Как во всех хлебосольных семьях, Митяя тотчас же усадили за стол, наложили ему дымящихся пельменей, налили рюмку кедровой наливки.
– Живу… – повторил Митяй с полным ртом.
Петр Иннокентьевич значительно моргнул Лизе и Саше: дескать, ловите каждое слово, сейчас раскроется дверь в самую что ни на есть культуру… Митяй ел много и охотно, но не спешил делиться культурным опытом. Из его вялых рассказов туманно вырисовывалось, что он борется на культурном фронте и вообще горит. Прежде работал в девяти местах («Ух, ты!» – даже вздрогнул Петр Иннокентьевич, представив себе, как бы он управлял сразу девятью теплоходами)… раньше в девяти, а теперь только в трех, но и в трех все равно горит: тут он консультант, там – рецензент, здесь – член комиссии… Ездит по стране, знакомится с памятниками старины. И выходило даже так, что не будь его, Митяя, то и старины бы никакой не было, и уж, во всяком случае, сберечь ее было бы решительно некому.
Однако (как любит говорить Петр Иннокентьевич) слушателям было понятно, что старина не главное в жизни Митяя. Есть еще что-то наполняющее все его существо той гордостью и достоинством, которые в конце концов наполняют не каждого, потому что не каждому есть чем гордиться…

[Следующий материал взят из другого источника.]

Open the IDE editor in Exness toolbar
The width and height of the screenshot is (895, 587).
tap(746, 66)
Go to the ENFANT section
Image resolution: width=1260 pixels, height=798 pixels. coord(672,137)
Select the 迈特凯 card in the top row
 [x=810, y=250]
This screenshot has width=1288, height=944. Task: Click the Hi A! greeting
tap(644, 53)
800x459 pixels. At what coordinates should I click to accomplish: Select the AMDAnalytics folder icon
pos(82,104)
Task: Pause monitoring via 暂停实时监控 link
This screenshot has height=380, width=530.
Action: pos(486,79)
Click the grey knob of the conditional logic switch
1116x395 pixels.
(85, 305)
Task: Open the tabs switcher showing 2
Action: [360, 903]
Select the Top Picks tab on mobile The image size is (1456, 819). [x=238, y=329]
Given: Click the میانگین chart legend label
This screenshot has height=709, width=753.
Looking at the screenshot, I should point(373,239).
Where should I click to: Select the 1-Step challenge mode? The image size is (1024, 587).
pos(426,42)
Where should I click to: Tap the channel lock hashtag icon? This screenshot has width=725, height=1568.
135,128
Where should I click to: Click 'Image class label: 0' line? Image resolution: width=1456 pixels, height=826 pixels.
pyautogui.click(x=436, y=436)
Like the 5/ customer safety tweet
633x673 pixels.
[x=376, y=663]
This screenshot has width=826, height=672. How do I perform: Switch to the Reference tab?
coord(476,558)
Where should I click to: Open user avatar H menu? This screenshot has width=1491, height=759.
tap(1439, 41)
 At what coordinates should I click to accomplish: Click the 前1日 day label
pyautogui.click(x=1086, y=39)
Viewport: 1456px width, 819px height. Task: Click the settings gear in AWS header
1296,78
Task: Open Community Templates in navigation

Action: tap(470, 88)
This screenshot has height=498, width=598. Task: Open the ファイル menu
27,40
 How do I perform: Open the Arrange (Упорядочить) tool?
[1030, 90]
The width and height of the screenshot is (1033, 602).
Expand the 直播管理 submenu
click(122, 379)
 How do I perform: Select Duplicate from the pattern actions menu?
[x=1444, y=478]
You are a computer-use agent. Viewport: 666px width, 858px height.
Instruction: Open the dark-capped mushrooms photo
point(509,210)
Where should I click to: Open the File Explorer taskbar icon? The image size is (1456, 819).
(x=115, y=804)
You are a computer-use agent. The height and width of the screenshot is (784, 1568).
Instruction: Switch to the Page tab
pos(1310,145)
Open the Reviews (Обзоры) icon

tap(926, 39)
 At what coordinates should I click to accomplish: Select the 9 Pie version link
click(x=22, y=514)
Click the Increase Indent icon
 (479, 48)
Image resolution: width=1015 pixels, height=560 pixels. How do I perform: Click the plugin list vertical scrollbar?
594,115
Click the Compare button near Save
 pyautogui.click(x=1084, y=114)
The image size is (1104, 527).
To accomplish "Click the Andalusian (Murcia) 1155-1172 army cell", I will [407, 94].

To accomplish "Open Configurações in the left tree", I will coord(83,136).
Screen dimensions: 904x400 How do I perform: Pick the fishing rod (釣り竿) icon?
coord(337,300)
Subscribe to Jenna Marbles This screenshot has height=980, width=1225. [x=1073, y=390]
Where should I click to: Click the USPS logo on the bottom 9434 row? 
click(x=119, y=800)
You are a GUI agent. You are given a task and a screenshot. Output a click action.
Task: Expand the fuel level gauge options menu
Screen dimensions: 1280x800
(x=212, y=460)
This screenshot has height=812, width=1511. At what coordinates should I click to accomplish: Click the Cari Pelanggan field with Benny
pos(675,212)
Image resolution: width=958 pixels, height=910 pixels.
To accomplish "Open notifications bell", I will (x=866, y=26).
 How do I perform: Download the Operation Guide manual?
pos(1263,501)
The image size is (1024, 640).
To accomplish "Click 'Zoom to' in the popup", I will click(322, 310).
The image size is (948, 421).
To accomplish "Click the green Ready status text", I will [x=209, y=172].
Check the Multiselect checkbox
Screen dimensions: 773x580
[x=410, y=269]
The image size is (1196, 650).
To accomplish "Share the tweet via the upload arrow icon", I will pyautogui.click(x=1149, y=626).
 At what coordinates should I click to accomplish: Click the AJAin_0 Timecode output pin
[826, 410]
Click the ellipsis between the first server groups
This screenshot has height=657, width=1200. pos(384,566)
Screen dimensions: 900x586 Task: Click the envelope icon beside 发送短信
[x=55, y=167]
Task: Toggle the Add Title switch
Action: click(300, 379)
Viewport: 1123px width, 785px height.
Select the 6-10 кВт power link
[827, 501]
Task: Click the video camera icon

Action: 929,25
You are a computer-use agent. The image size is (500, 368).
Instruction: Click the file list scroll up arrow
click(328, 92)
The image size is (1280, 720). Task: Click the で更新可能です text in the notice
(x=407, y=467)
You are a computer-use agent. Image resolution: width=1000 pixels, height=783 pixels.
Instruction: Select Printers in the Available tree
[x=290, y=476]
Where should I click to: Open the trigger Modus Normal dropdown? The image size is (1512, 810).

Чтобы навести гостя на то заветное, что у него в душе, Марья Владимировна спросила:
– Небось и по нашему городу порыскал? А что интересное раскопал?
И обрадовалась, что спросила. Лицо Митяя сразу оживилось, а в глазах блеснуло то самое, что выдает влюбленного, когда в разговоре мелькает имя его любимой.
– Раскопал! – упоенно произнес Митяй. – И где? Можете себе представить, в захолустном комиссионном магазинишке! Фонарик. Хрусталь. Шедевр.
– Для музея, – понимающе кивнула Марья Владимировна.
Митяй поморщился, как бы желая показать, что музей – это тьфу и есть места позначительней.
– Для своей прихожей. Уникум! У нас слупили бы три тысячи, а тут – двести целковых. А то у меня, понимаете, в прихожей торшер, не стильно, фонарик лучше. А торшер в гостиную!